An ongoing battle… Which phone is better?


As everyone may know, we currently run our Asterisk system with a mishmash of Cisco phones. Mostly 7940’s, some 7912’s, and a few others here and there. However, we’re in the process of evaluating various types of phones to expand our network into a more standards compliant, capable network of phones. This is what brings me here today, which phone do we like the best?

I think it’ll be easier to just list out the pros and cons of our system that make it better for us.
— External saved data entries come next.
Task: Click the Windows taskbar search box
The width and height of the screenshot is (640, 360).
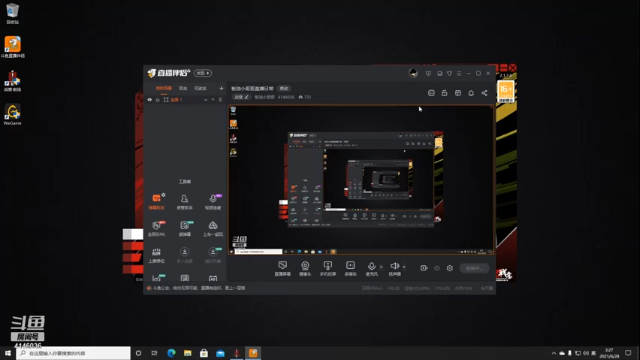Action: point(73,353)
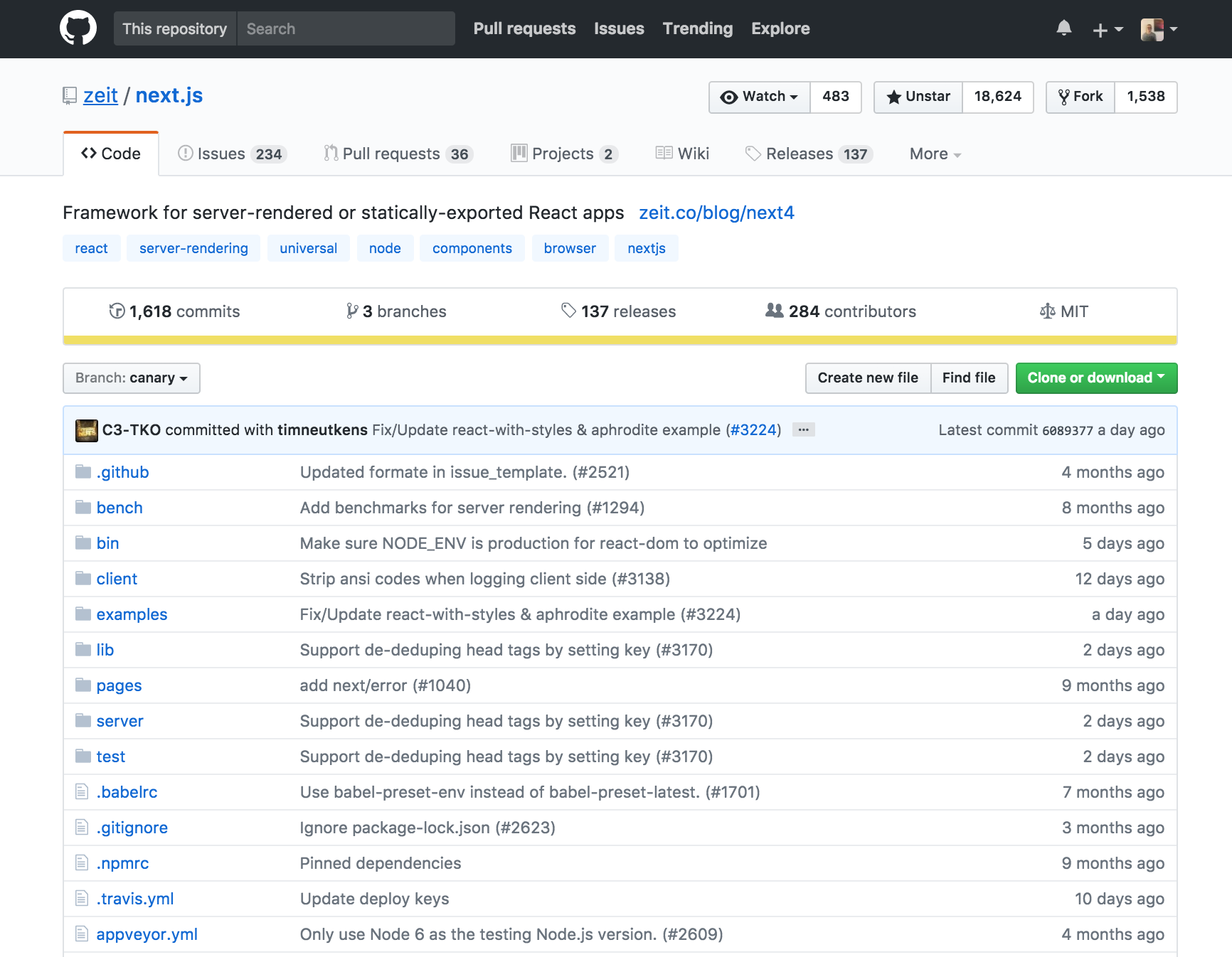
Task: Open the zeit.co/blog/next4 link
Action: tap(716, 213)
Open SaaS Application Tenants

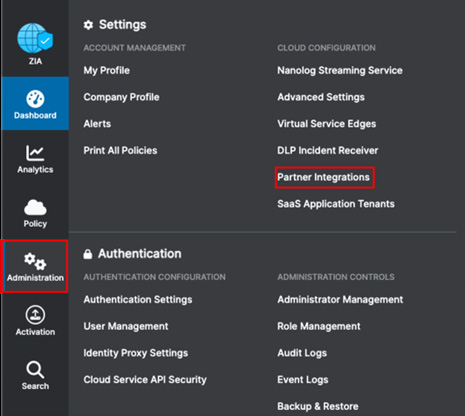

  • Cisco (7940, 7960, etc)
    • Pros
      • Easy configuration for some phones
        • Particularly the 7940/7960 pairs are extremely simple to configure. Provisioning an entire campus of these phones is as easy as dropping a 5 line configuration file in the tftp boot directory.
      • Great sound quality out of the box
    • Cons
      • Configuration isn’t unified
        • If you try to configure anything but the 79[46]0’s, get ready for some hell with binary commands to do text->binary conversions for the phone to download it’s configs.
      • Stripped SIP firmware
        • The SIP firmware doesn’t support everything it could, such as Shared Lines.
      • COST
  • Polycom (430, 501, 601)
    • Pros
      • Unified configuration
      • Good sound quality
      • More SIP compliant
    • Cons
      • Slow boot time
      • Smaller screens and less XML browsing support
  • Aastra
    • Pros
      • Same physical design as Meridian phones
      • More customizable
    • Cons
      • Both of the phones we received were dead within one week of receiving them, so we weren’t able to do much testing.
      • Shoddy VLAN support

We still haven’t fully decided on a product to use, but I’m personally going to recommend the Polycom’s, as they tend to be the better of the three major companies we looked into. There are a number of other companies (Grandstream, SNOM, etc) whose products would be great for smaller companies, but they don’t feel very “professional”.